Los calificativos con los cuales los expertos califican este fenómeno de amnesia son múltiples y las causas aún más. Los pretendidos correctivos se remontan a la filosofía distractora de que las injusticias sociales traen el delito, de la pobreza, de la miseria, de las necesidades. En eso se nos va el tiempo, en justificar lo injustificable, en olvidar lo del día anterior porque cada semana revienta un escándalo nuevo. Se nos va la vida apagando incendios, estimulando el morbo de los detalles del nuevo desfalco, armando el rompecabezas de los autores intelectuales de la cadena delictiva.
Y a pesar de todo ello seguimos en la misma ruta de la impunidad, de una justicia penal caduca y lenta, de una policía gravemente cuestionada por las mentes pensantes del país, por encerrarse en no construir más cárceles mientras los reos capturados duermen hasta en las ventanas. Es como la cultura del soporífero o de la anecdótica fábula del avestruz que esconde la cabeza en la arena para que no lo vean o no ver lo que no quiere ver. Es un ciclo, una forma de vida, una actitud donde ejercen su vigor los mecanismos de defensa y el disfraz asume su fantástico rol del disimulo y la hipocresía.

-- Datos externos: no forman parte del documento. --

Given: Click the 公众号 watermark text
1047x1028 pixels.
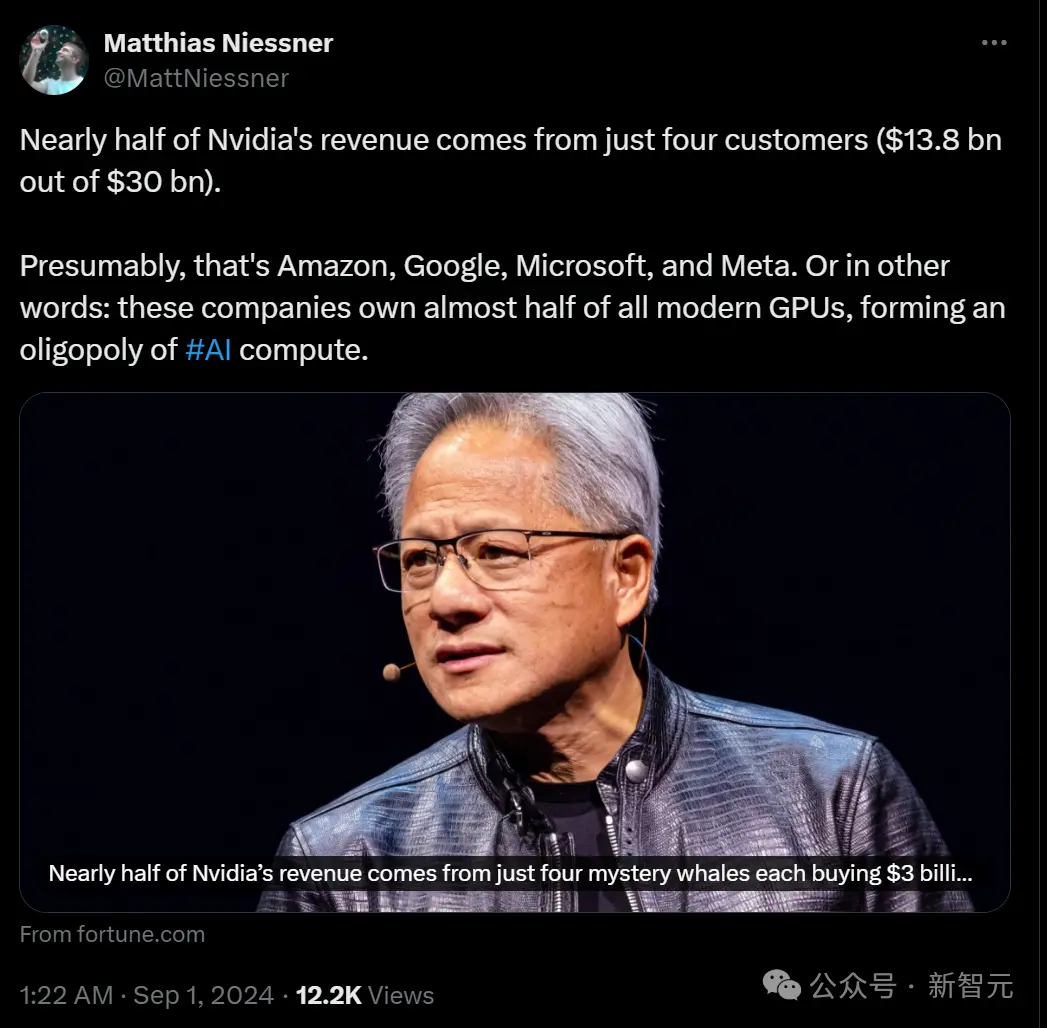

Pero a diario nos inundan los medios de comunicación con el nuevo atraco a los fondos públicos mientras los anaqueles de los juzgados vencen los estantes donde reposan los sumarios sin resolver. Es fantástica, como de película, la versión de ver capturados por décima vez, infraganti, a quienes se les deja libre por falta de pruebas o se les otorga el esperpento de casa por cárcel, que es la más delatada confesión de impotencia jurídica. Todo lo cual no hace otra cosa que escenificar un teatro del absurdo donde se escritura como falsedad la justicia y abandona a su suerte una colectividad ciudadana asustada, inerte, apabullada por los cientos de delitos que parimos los colombianos cada día. Pero a diario cantamos con cornetas que somos el país más alegra del mundo, que hay que poner la otra mejilla, que debemos perdonar lo imperdonable y que vamos poco a poco saliendo del subdesarrollo y de la pobreza. La verdad es que debemos candidatizarnos todos los años no al Premio Nobel sino al trofeo vergonzante de los idiotas.